Terverifikasi Administratif dan Faktual oleh Dewan Pers
BOLASPORT.COM - Kisah kelam soal manipulasi pertandingan pada Olimpiade kembali mencuat saat mantan pebulu tangkis tunggal putri top asal China, Ye Zhao Ying, angkat bicara.
Ye Zhao Ying kembali menggemakan kontroversi yang pernah melibatkannya pada Olimpiade Sydney 2000.
Kiprah Ye Zhao Ying pada Olimpiade Sydney disorot karena dugaan pengaturan skor pada pertandingan antara dirinya dan rekan senegara, Gong Zhi Chao.
Pada semifinal Gong yang menjadi unggulan pertama menang atas Ye, unggulan keempat, dalam dua gim langsung dengan skor 11-8, 11-8.

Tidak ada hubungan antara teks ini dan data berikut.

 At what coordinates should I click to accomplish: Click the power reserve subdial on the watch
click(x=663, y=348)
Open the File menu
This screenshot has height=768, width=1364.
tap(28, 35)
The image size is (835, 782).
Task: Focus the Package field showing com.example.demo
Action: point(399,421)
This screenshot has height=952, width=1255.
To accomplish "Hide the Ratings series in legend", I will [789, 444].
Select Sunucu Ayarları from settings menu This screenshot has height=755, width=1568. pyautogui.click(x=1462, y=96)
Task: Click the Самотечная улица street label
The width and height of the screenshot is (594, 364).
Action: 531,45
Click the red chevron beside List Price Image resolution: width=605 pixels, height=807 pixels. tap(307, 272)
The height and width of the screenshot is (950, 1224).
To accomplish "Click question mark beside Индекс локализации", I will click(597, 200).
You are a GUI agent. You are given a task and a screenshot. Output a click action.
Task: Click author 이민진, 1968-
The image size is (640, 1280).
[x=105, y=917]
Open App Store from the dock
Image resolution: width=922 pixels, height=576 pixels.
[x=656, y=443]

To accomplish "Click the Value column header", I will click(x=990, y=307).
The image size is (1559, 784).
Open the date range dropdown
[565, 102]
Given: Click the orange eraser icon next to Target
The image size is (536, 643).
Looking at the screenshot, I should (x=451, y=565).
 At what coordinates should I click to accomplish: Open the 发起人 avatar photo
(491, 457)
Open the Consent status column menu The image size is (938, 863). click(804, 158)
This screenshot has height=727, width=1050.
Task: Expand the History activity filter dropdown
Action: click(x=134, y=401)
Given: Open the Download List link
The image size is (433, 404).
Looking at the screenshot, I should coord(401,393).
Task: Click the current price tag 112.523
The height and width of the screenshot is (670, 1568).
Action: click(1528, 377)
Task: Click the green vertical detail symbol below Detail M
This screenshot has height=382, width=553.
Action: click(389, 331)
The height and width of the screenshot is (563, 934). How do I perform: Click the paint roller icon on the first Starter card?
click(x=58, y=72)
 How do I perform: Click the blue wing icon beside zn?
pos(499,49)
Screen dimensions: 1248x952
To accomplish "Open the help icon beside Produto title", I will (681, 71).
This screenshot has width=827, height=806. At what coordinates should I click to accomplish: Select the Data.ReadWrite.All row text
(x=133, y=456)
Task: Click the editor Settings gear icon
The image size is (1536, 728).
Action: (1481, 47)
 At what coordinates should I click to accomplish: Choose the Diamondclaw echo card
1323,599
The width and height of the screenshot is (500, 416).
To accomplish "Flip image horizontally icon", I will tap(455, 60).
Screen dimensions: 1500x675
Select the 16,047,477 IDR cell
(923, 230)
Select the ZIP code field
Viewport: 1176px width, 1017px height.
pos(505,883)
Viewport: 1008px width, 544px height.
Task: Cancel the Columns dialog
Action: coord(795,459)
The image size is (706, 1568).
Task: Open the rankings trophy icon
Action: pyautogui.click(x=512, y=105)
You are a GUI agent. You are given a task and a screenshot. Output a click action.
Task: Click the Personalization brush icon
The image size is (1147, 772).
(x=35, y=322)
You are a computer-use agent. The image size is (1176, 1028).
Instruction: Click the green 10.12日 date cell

Gong akhirnya merebut medali emas setelah mengalahkan wakil Denmark, Camilla Martin, dalam final ideal yang selesai dengan skor 13-10, 11-3..
Camilla Martin masih keki jika mengingat kembali fakta bahwa tim China bersekongkol untuk mengalahkannya pada final.
Kemenangan Gong atas Ye tidak terjadi secara natural.
Ye mendapat instruksi untuk mengalah dari Gong karena rekor pertemuannya dengan Martin lebih buruk daripada kompatriotnya tersebut.
Ye Zhao Ying menuturkan bahwa perintah tersebut diberikan secara langsung oleh kepala pelatih China saat itu, Li Yong Bo, dan pelatih tunggal putri, Tang Xue Hua, kepadanya sebelum semifinal.
Baca Juga: Kunci Rexy Mainaky Sulap Aaron/Soh dari Hampir Pecundang Jadi Pahlawan Negara
"Mereka berpesan bahwa penting agar orang-orang tidak tahu saya sengaja kalah," ungkap Ye secara langsung kepada Martin dalam wawancara bersama TV2.
"Penting juga agar saya tidak membuat Gong Zhi Chao lelah, jadi saya harus kalah dalam dua set langsung."
"Pertandingan tidak boleh berlangsung selama tiga set karena Zhi Chao akan terlalu lelah."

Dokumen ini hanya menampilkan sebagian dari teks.